Baseball was a very bad example to use, hockey I will take, it is a much more team oriented sport.
I thought this whole thread was about copping an attitude!! What is blasting soccer-haters if not that???
But actually, I was talking about Mark Giangreco, so mea culpa, I shoulda been more specific as to whom I was actually referring.
And more generally, I hate it when anything is called 'un-American'. It's amazing how quickly anything that makes $$$ becomes American, lemme tell ya. Given that this country is THE melting pot, and given all the immigrant populations and religions that are accepted here, there's very little that is un-American. Fascism is pretty un-American, but that's about it.
So when somebody goes off about something as harmless as soccer being un-American, it shows a real lack of intellect, and I think there's nothing wrong with calling Giangreco on it.
And for the record, I love just about every sport (excluding golf and NASCAR), so I don't place soccer on some mythical pedestal. I just happen to like it a little more than baseball, that's all.
Whom are you referring to, Wayne Rooney? Beckham? Others, like Maldini and Figo, are very eloquent. I would suggest that in every sport you'll find both meatheads and intellectuals.
Well...Rooney and Beckham would be 2 good examples. Of course, you will find elequent, articulate people scattered about in any profession. I don't speak Italian and/or Purtuguese, so I can't really comment on Maldini or Figo, except to say I do greatly admire Maldini as a player.
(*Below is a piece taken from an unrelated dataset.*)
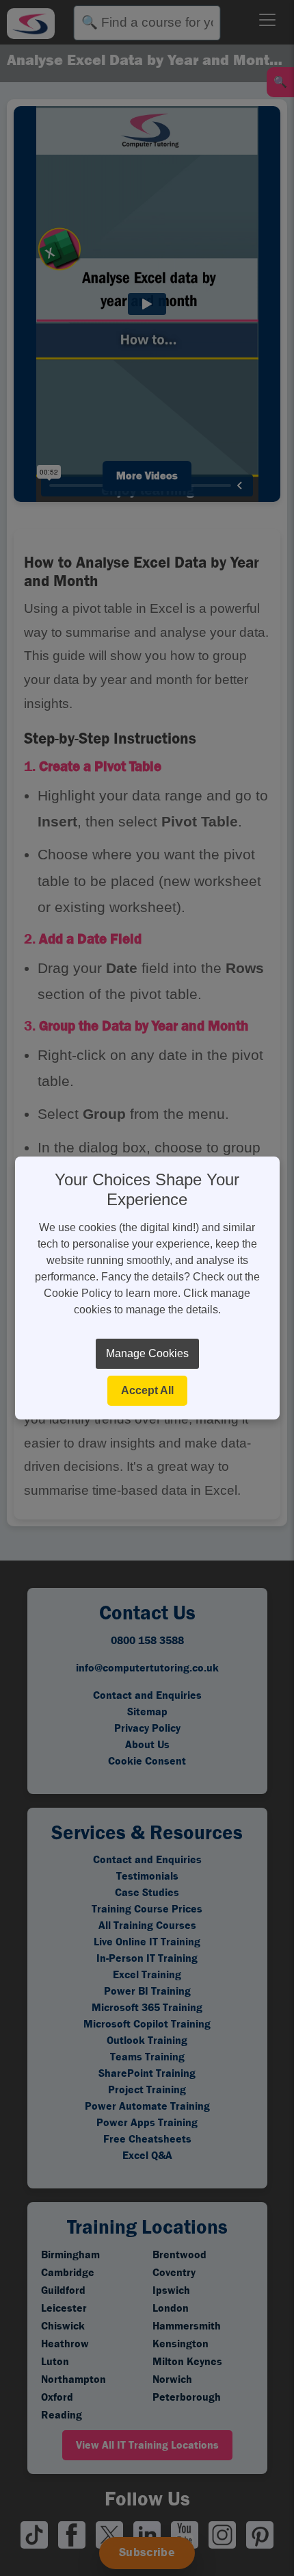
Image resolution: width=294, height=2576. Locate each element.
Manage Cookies (147, 1353)
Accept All (147, 1390)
I'm just saying the notion that soccer players are somehow intellignet by definition is absurd. You came up with a couple easy examples right off hand. And if you watch interviews, you mostly see guys repeating back rote platitudes just like you do in sports over here, mostly looking nervous and stammering through.
Most soccer players in the world are guys from working class background with little education who have dedicated their life to the rather unintellectual pursuit of sporting glory. I have no problem with it, but its silly to act like they somehow are intellectual giants because they kick instead of throw a ball.
And, yeah, I know the arguement usually talks about how players have to think on their feet in soccer, but so do basketball players hockey players, etc...
I don't speak Italian or Portuguese either - I was referring to how articulate and at ease they are when speaking English actually.
Certainly you are correct, there is no reason why soccer players should inately be any more intelligent than anyone else. That view is probably held only in the U.S., and it might have something to do with the fact that a significant proportion of professional soccer players in America are college educated and are often the product of affluent suburban upbringing and have access to a higher standard of education.
Certainly in Europe soccer players don't have a reputation as being more intelligent. A couple of good quotes come to mind. One was made by Mehmet Scholl at a news conference. After answering the first part of a two-part question, he said: "I forgot the second question. I am a soccer player after all." Another one is very recent. I forgot who said it, but the reporter asked the player if the reason why he'd been scoring more of late was because he had stopped thinking so much in front of the goal. His reply: "I wouldn't have become I soccer player if I wanted to think."